Entonces aclamaciones, músicas, vítores, entusiasmo, delirio, adoración…
Ahora, silencio, indiferencia, soledad…
La obscuridad del templo oprimía al corazón; algo lúgubre y fatal flotaba en las tinieblas.
IV
El sacerdote ya revestido esperaba en la puerta de la sacristía la llegada del soberano.
Oyéronse en la plaza rodar de coches, voces de mando y ruido de armas. Abrióse de par en par la puerta del costado y un grupo de personas entró en la Basílica. Algunas de ellas se quedaron cerca del cancel, otras se perdieron entre las sombras de la nave central.
Los Monarcas vestían traje de camino. Subieron lenta y majestuosamente las gradas del presbiterio y tomaron asiento en aquellos sitiales que parecían derribados de un trono.
Dos individuos, chambelanes acaso, se colocaron detrás, y ahí permanecieron cruzados de brazos e inmóviles como unas estatuas.
V
Principió la misa.
Oficiaba un capellán imperial.
Nosotros, llenos de curiosidad, no apartábamos la mirada del imponente grupo, más atentos a los movimientos de los Reyes que a los sagrados ritos. ¡Ni quién pensara en el vino de las vinajeras!
El Emperador oraba en silencio.
La Emperatriz rezaba en una lengua que para los niños del coro era desconocida. Rezaba con fervor, y su voz, vibrante algunas veces, parecía como entrecortada por los sollozos. A través del velo que le cubría el rostro brillaban las lágrimas, reflejando la luz de los cercanos cirios.
—¡Van de viaje! —pensaba yo—. Pasarán por allá, por mis campos enflorecidos, por mis alegres montañas… Si el Emperador me dijera: —«Niño, ¿quieres venir con nosotros?» «Te llevaré a la casa de tus padres…» Respondería que sí. ¿Por qué no? ¿Por qué no había de poder llevarme?
¡Dicen que los reyes lo pueden todo! ¡Dichosos ellos que se van!
Si en aquellos momentos en que envidiaba yo al Monarca, alguien me hubiera dicho al oído que yo era más feliz que Maximiliano, me hubiera reído de quien tal dijera y no le hubiese creído.
A la hora de la Elevación, cuando las alegres notas de las campanillas de oro resonaban en el silencioso recinto, la Emperatriz, fija la mirada en la Hostia, avivó el fervor de sus rezos, y su acento dolorido tenía tanta ternura que llegaba al corazón.
Después, al acercarnos para darles a besar la patena, diciéndoles: «Pax tecum», la Princesa murmuró al oído del blondo Archiduque algo que lo hizo sonreír tristemente.
Terminada la misa, durante algunos minutos, los soberanos siguieron orando en silencio.
Las primeras luces de la aurora clareaban en las altas ventanas de la cúpula y teñían con suaves tintas de rosa las ricas balaustradas de plata.
Salieron los Monarcas de aquel templo, al cual llegaron por vez primera entre las aclamaciones ardientes de un pueblo deslumbrado y lleno de risueñas esperanzas, y salieron para no volver jamás.

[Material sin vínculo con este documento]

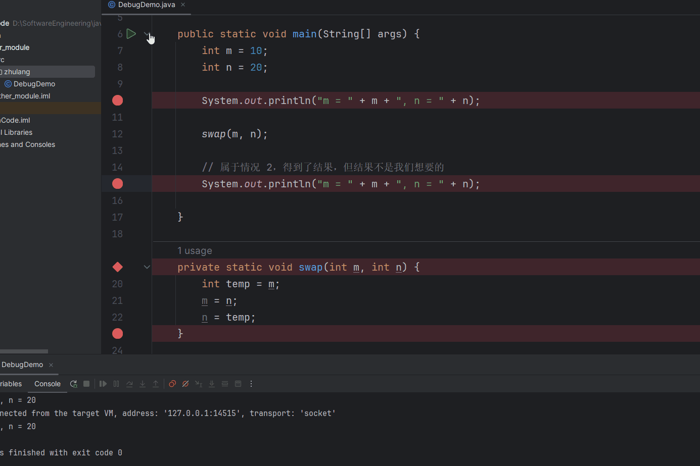Open the View Breakpoints dialog icon

(172, 384)
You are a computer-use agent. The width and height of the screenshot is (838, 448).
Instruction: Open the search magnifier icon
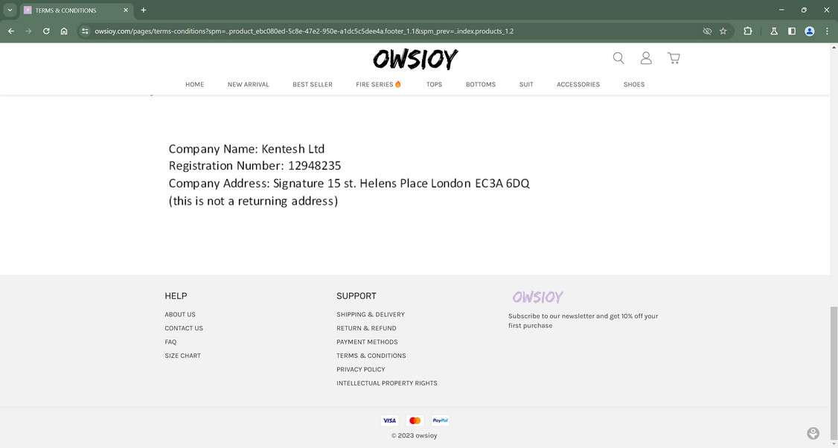click(618, 57)
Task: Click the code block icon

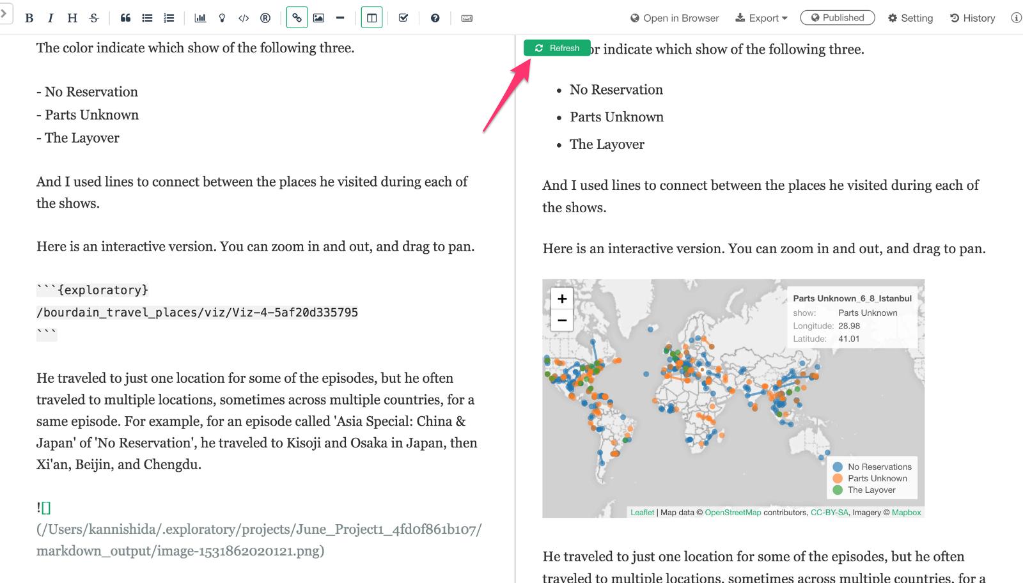Action: click(244, 18)
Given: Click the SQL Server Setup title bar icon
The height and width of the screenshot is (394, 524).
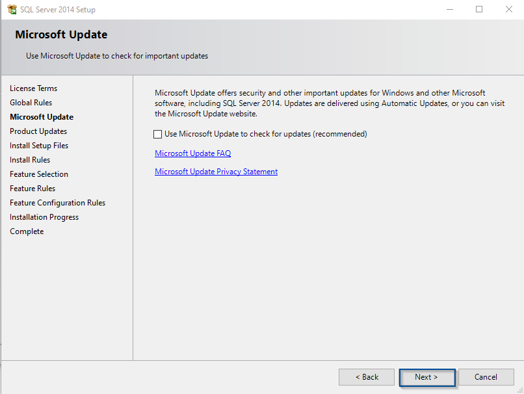Looking at the screenshot, I should click(12, 10).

Oyéronse otra vez ruidos de armas, voces de mando y rodar de carruajes. Los Príncipes se alejaron y los «coloraditos», muy ajenos a la gran tragedia cuyo primer acto acababa de principiar, tornaban a su triste colegio alegres y parlanchines.

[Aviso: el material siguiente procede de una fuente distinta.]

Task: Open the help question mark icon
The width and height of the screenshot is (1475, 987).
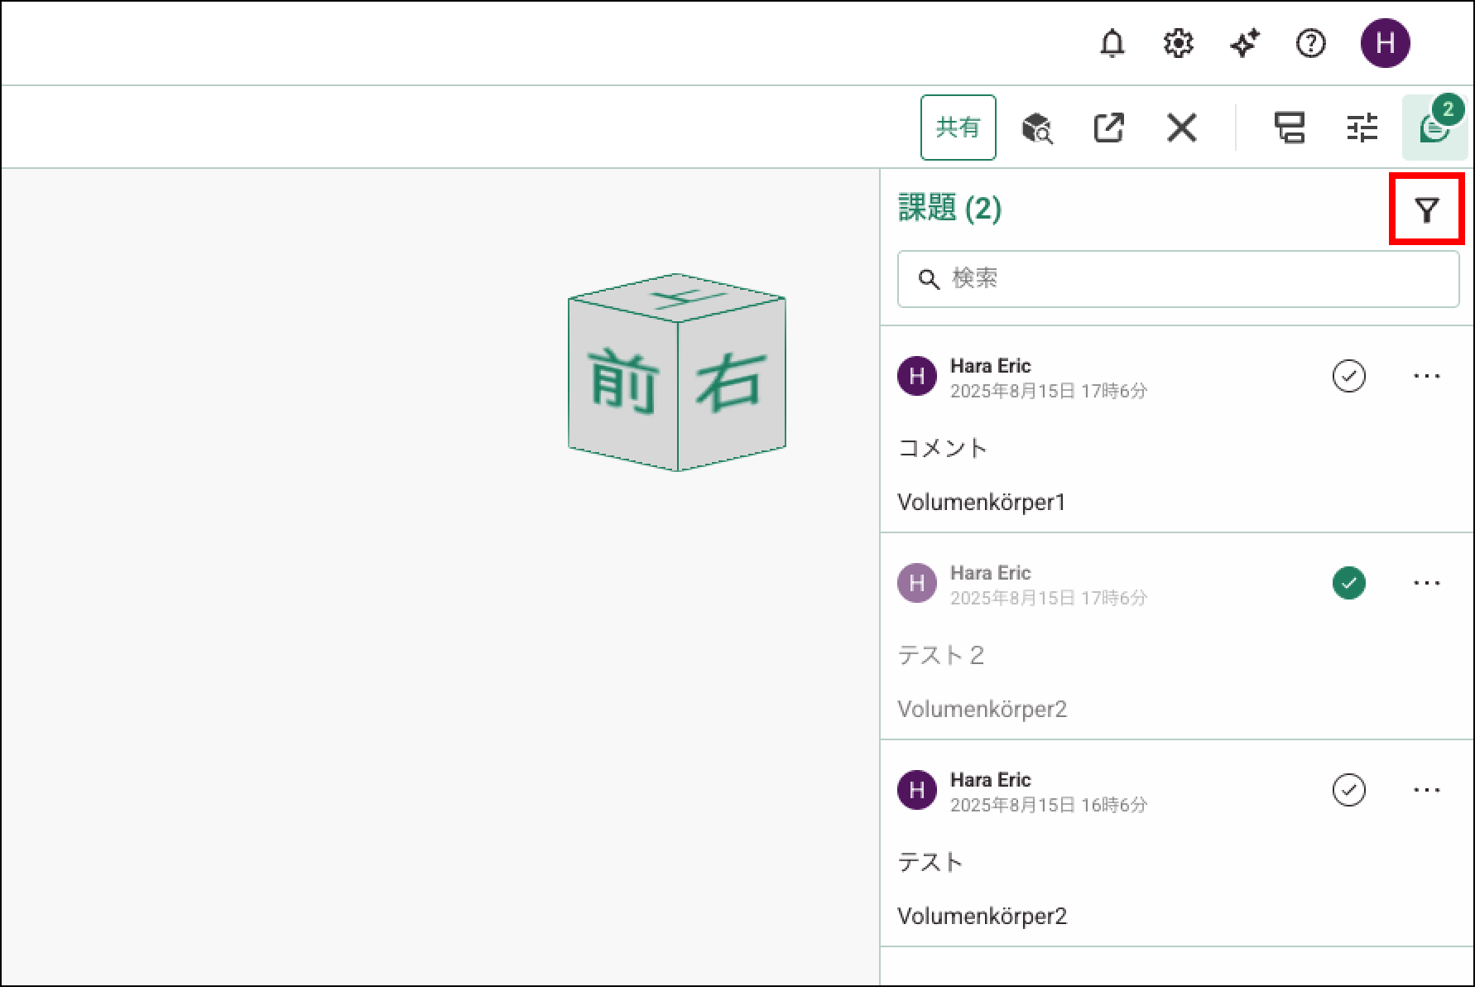Action: 1310,43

El capellán imperial los había obsequiado, en nombre del Monarca, con hermosas monedas de oro, en las cuales estaba grabado el noble rostro del Soberano, y que brillaban como el sol que en aquellos momentos subía a los cielos inundando de luz el incomparable Valle de México.
Mientras el P. de la Bandera —nuestro buen rector— se quedó en el chocolatero, departiendo con los canónigos, volvimos al Colegio.
Íbamos a enseñar a nuestros compañeros las hermosas monedas, cuando el perezoso que prefirió dormir a ver de cerca a un rey y a una reina, burlón y festivo como siempre, se adelantó hacia nosotros, preguntando:
—Éstos no lo quieren creer… ¿no es cierto que la Emperatriz está loca?
Y sin esperar la respuesta, dió la vuelta, riendo a carcajadas.